▶ **Consigna**: ¿Puedes transcribir tal cual el pasaje del texto sobre los escritores españoles en la guerra comprendido entre "Yo diría que" y "lado del estrecho!", ambos incluidos?

**** Sección del documento ****

La muerte de Manu Leguineche me hizo pensar en los muchos escritores españoles que han arriesgado su vida en guerras lejanas. Algunos escribieron libros de gran calidad literaria y otros simples reportajes, pero todos ellos (o por lo menos los que yo recuerdo) lo hicieron con nervio, rigor informativo e intensidad. Forman un equipo formidable y no entiendo cómo no hay una colección dedicada a ellos en exclusiva.
Yo diría que el primero y uno de los mejores, aunque en la actualidad sea difícil de leer, fue Pedro Antonio de Alarcón. Sus crónicas de la guerra de África, reunidas luego en el grueso volumen Diario de un testigo de la guerra de África, comienzan en 1859 y lo hace con el estruendo de la orquesta sinfónica típica de nuestro muy tardío romanticismo:
¡Al fin amaneció el día de nuestro embarque, después de un mes de angustiosa expectativa! ¡Al fin vamos a participar de los peligros y de las glorias de nuestros hermanos que luchan y mueren como leones al otro lado del estrecho!
Ya digo que la retórica romántica se hace difícil de digerir si uno no tiene el paladar muy hecho a los exquisitos productos faisandé. Y sin embargo, ese es el tono (o si lo prefieren, la música militar) de uno de los más brillantes escritores actuales de guerras y aventuras, Arturo Pérez Reverte. Ese aire exaltado, de brazo que agita la gorra mientras el buque zarpa hacia la guerra, sollozan las novias y se oyen los metales de la banda, sigue siendo el de los grandes corresponsales.
Vendrán luego, en años posteriores, varias decenas de estupendos aventureros o incluso de burgueses sin miedo que se meten en conflictos inauditos por pura temeridad. Recuerdo especialmente interesantes las experiencias de Blasco Ibáñez, burgués sensual y acomodado, en la batalla del Marne, aquel matadero donde sucumbieron sin gloria millones de jóvenes europeos cuya desaparición lastraría el futuro del continente. Las recogió en Los cuatro jinetes del Apocalipsis y aunque estaban ya cocinadas en el horno literario, mantenían la frescura de la visión directa, del horror en primer plano.
Habría decenas de testimonios personales para comentar, casi todos piezas de caza en librerías de lance y suprimidos de los catálogos. El Berlín de Julio Camba, de 1913 a 1915, o el posterior de Augusto Assia. Las soberbias crónicas de Chaves Nogales, afortunadamente reeditadas en los últimos años. Los Cuadernos de Rusia de cuando en 1941 Dionisio Ridruejo se lanzó contra la tundra soviética con la División Azul, un caso a lo Jünger, con poemas grabados sobre el hielo. En este notable batallón de aventureros se encuentra lo más honesto de la literatura española. Solo algún sinvergüenza decía estar en el frente cuando vaciaba botellas de whisky en los hoteles, como tantos corresponsales extranjeros de la guerra civil.

**** Datos aportados ****

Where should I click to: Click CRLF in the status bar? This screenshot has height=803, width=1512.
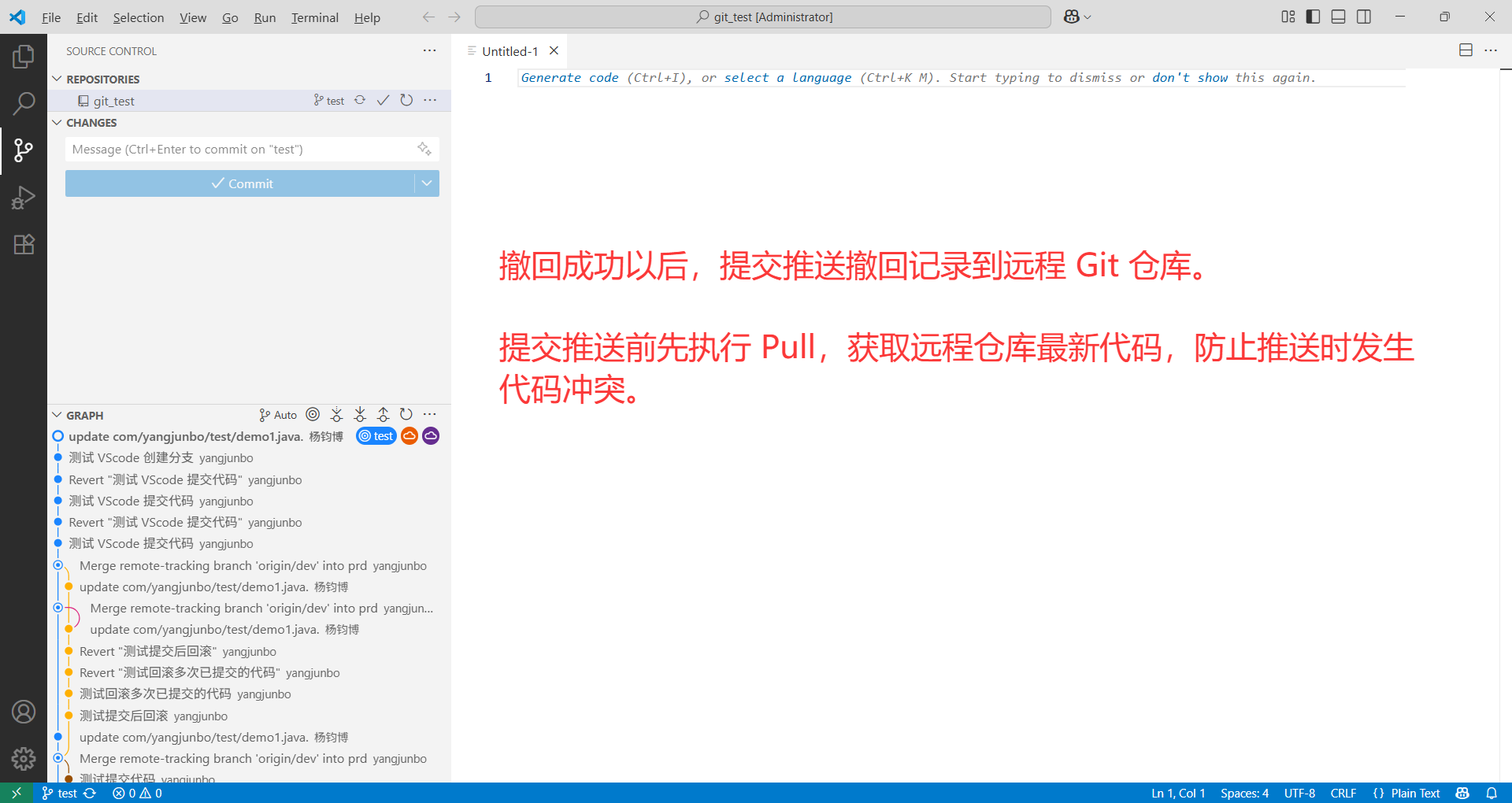[1343, 793]
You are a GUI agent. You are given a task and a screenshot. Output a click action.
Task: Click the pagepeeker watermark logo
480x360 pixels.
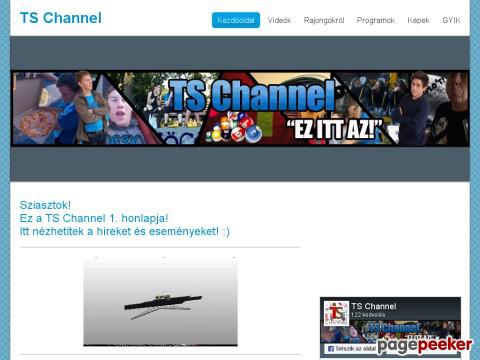click(425, 346)
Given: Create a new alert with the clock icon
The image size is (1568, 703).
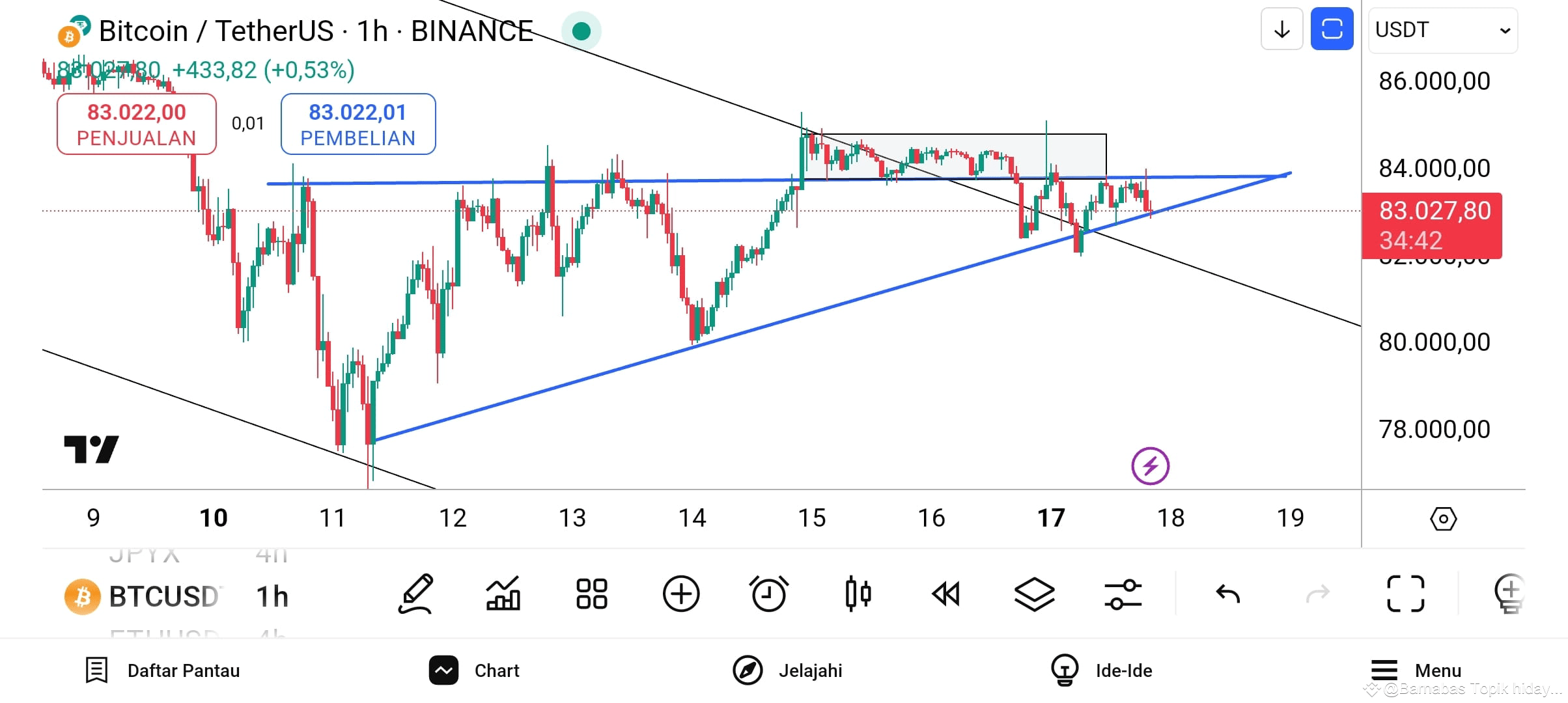Looking at the screenshot, I should coord(769,594).
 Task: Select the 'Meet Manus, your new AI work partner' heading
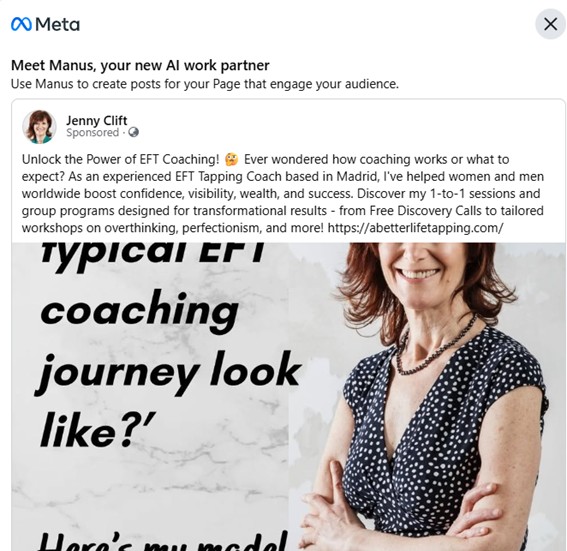[140, 65]
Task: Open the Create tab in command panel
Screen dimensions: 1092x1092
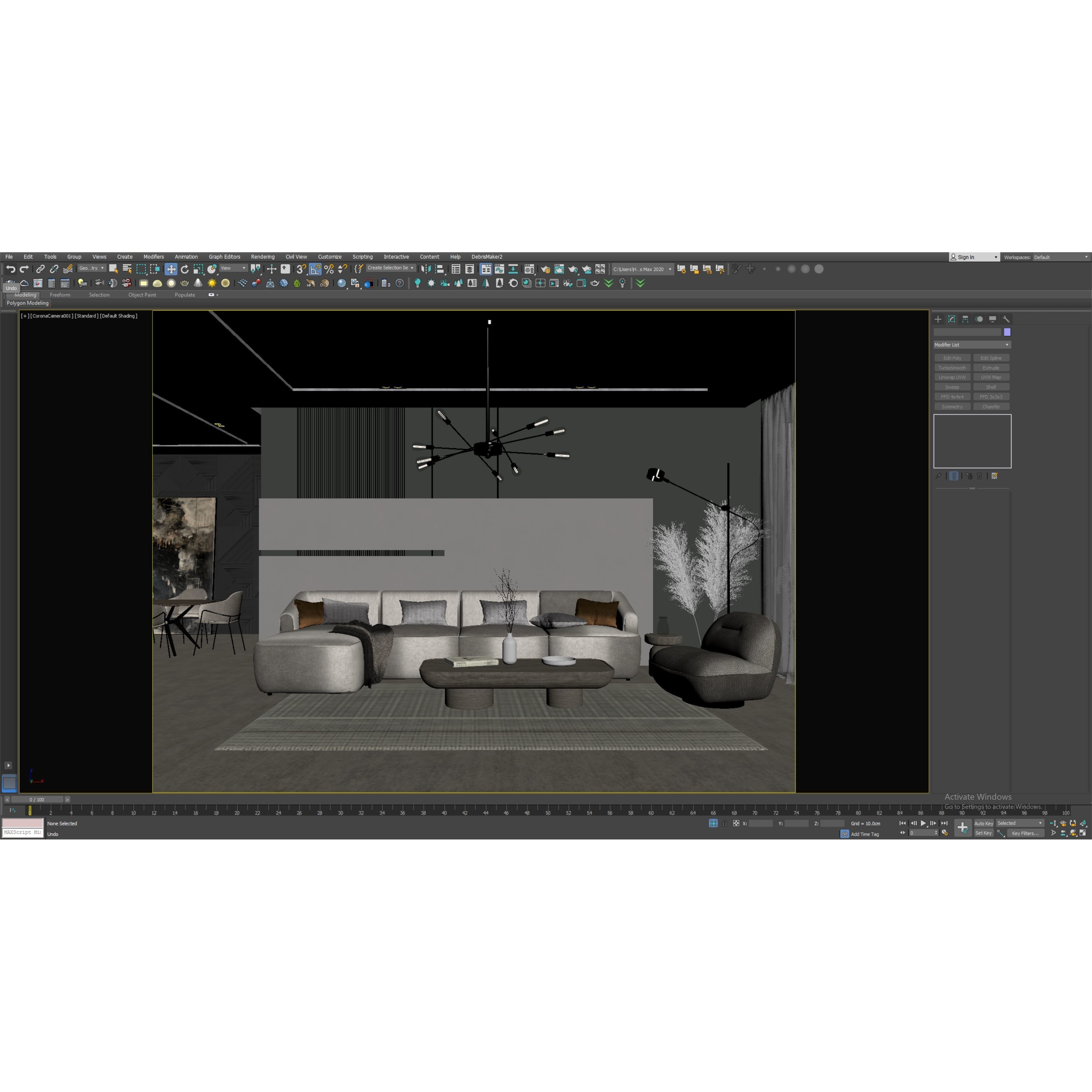Action: pyautogui.click(x=938, y=319)
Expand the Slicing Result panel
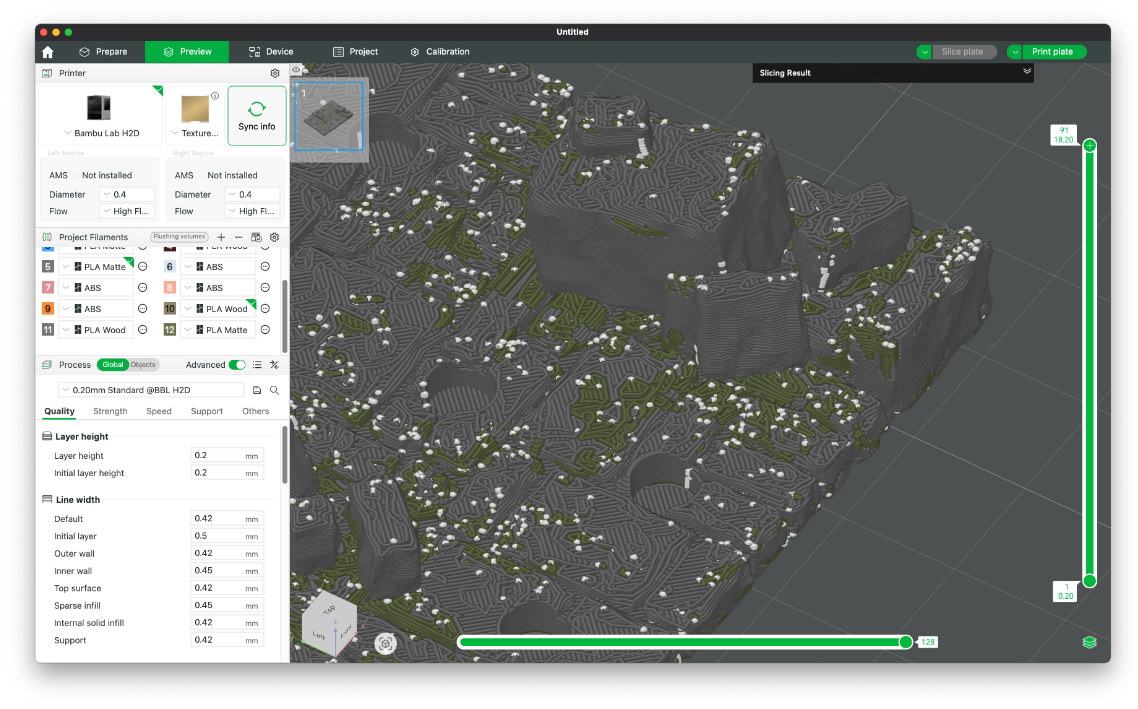This screenshot has height=709, width=1138. [1026, 72]
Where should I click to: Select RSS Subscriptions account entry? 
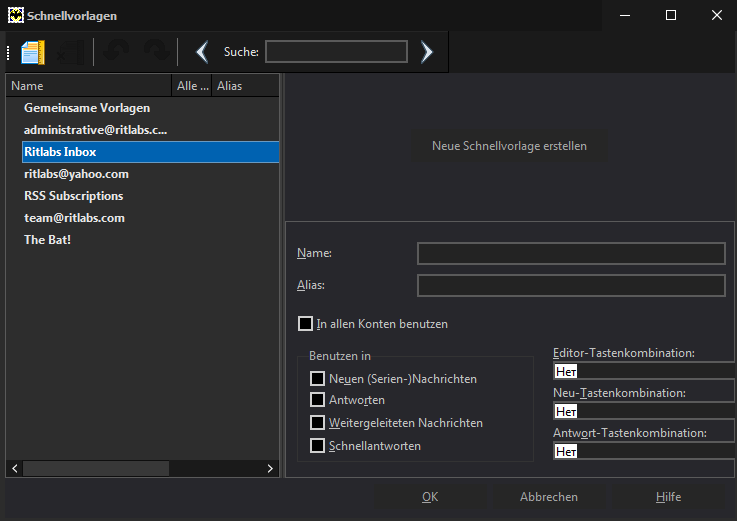(74, 196)
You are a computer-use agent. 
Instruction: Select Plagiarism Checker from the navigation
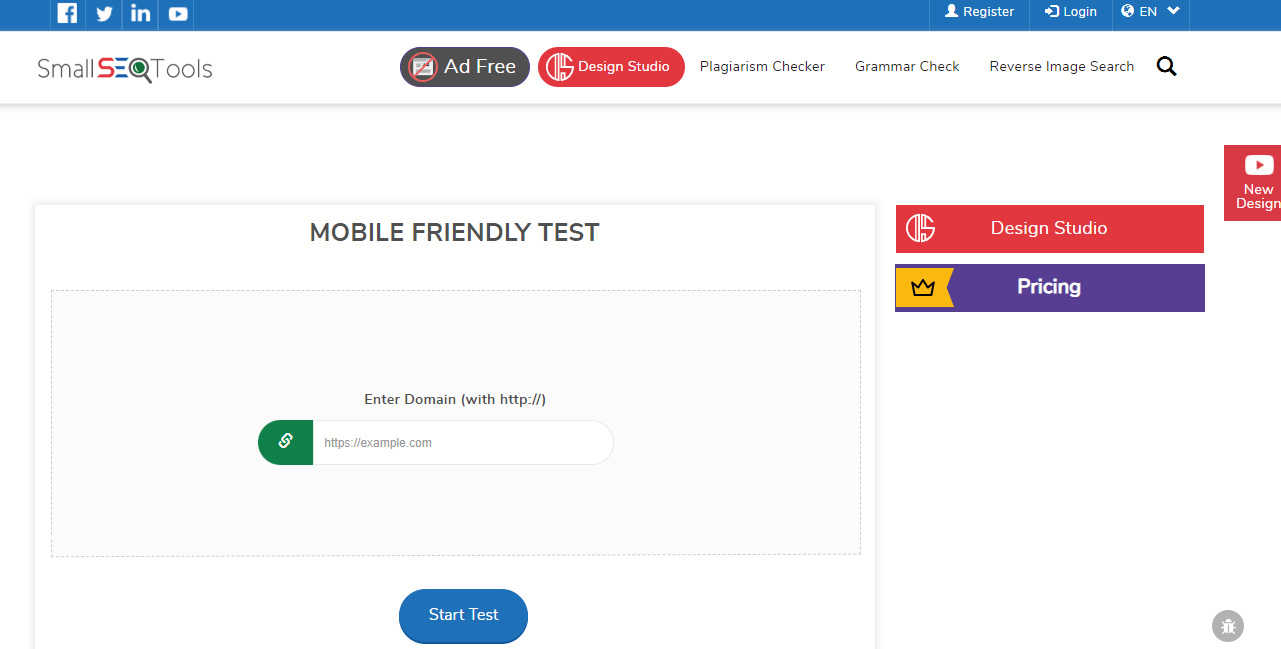[x=762, y=66]
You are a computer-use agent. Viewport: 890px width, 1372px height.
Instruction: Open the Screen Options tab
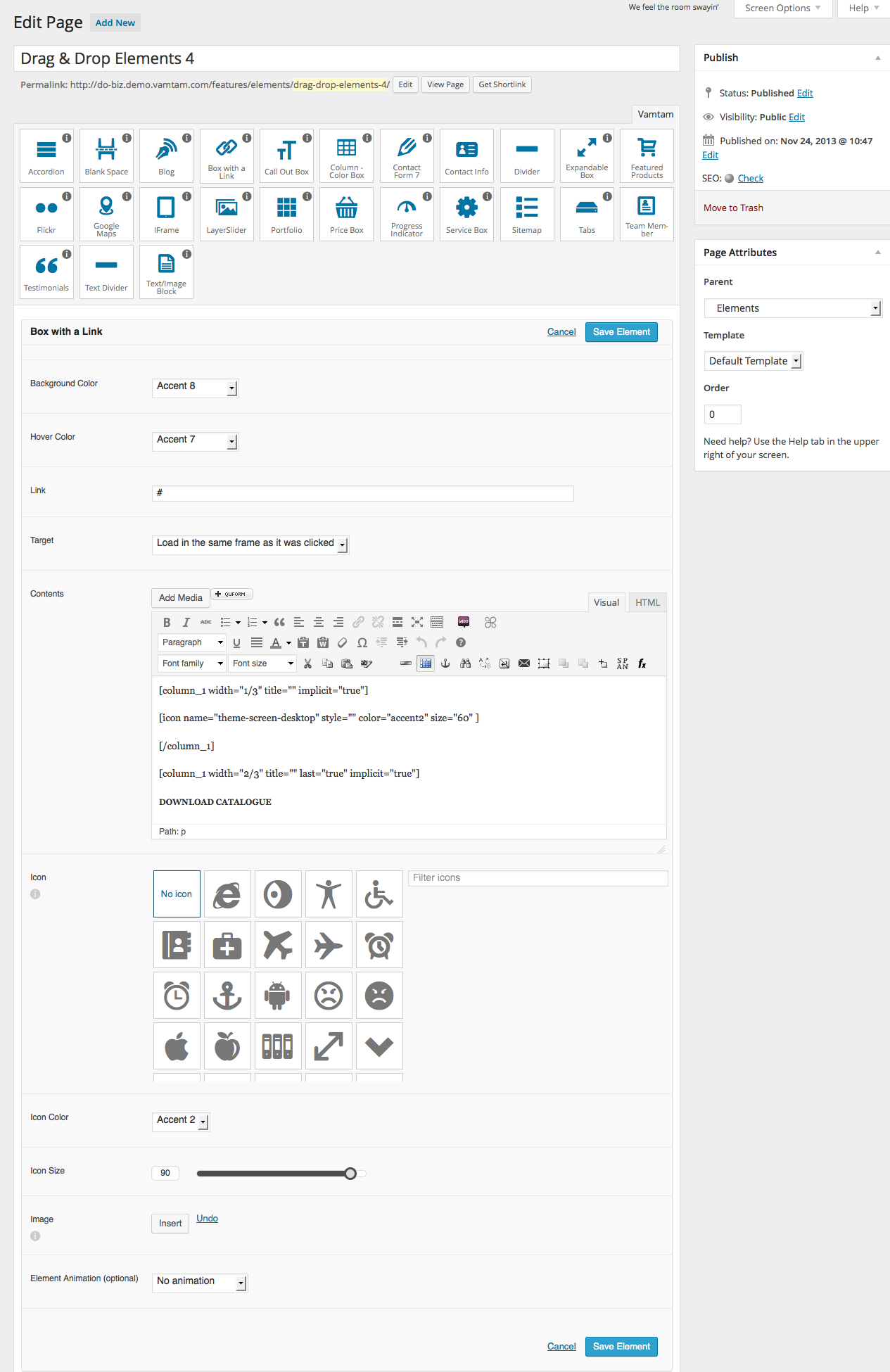coord(782,8)
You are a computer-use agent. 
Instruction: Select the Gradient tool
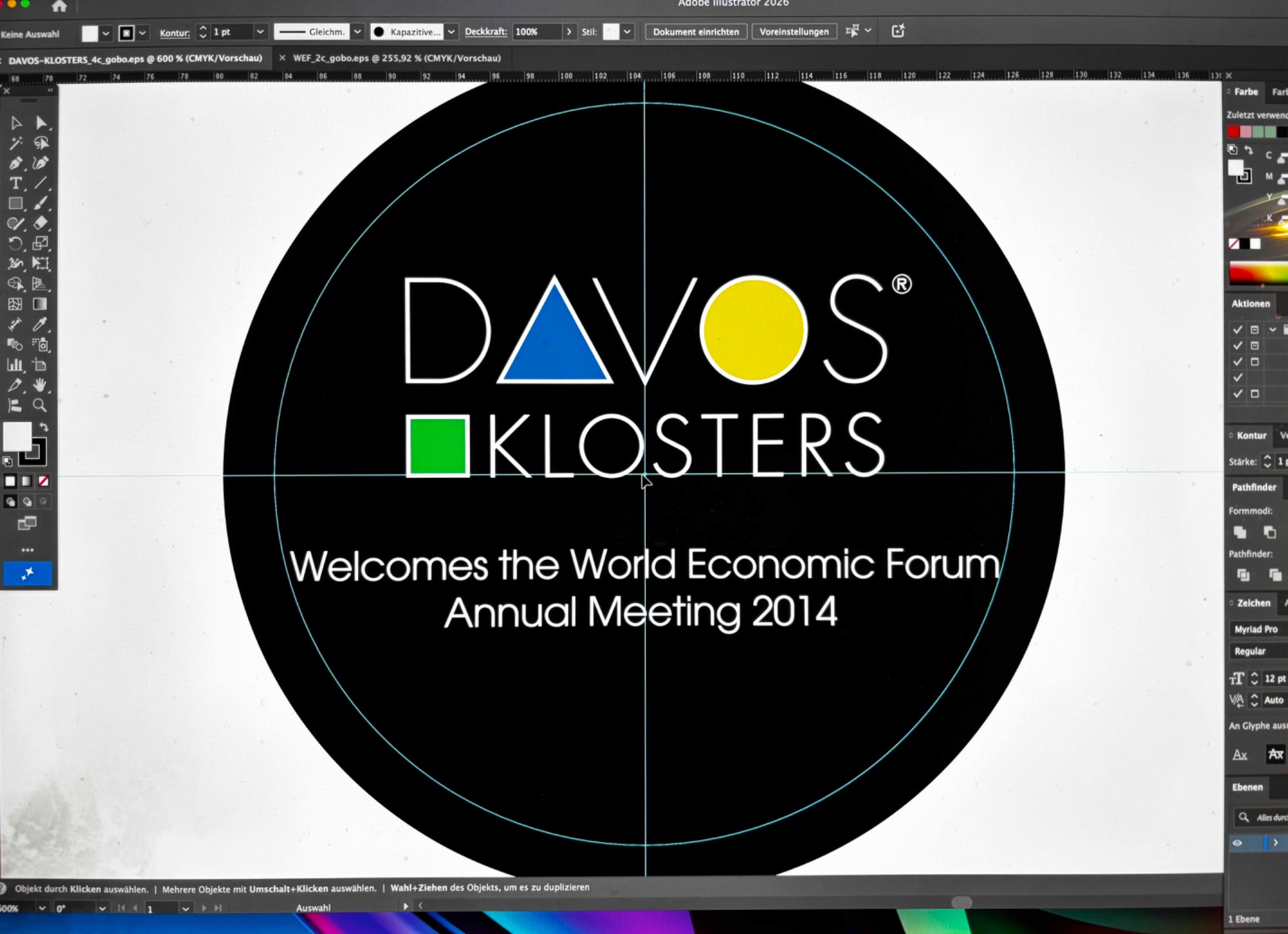click(40, 304)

****

▶ **Respuesta**:
Yo diría que el primero y uno de los mejores, aunque en la actualidad sea difícil de leer, fue Pedro Antonio de Alarcón. Sus crónicas de la guerra de África, reunidas luego en el grueso volumen Diario de un testigo de la guerra de África, comienzan en 1859 y lo hace con el estruendo de la orquesta sinfónica típica de nuestro muy tardío romanticismo:
¡Al fin amaneció el día de nuestro embarque, después de un mes de angustiosa expectativa! ¡Al fin vamos a participar de los peligros y de las glorias de nuestros hermanos que luchan y mueren como leones al otro lado del estrecho!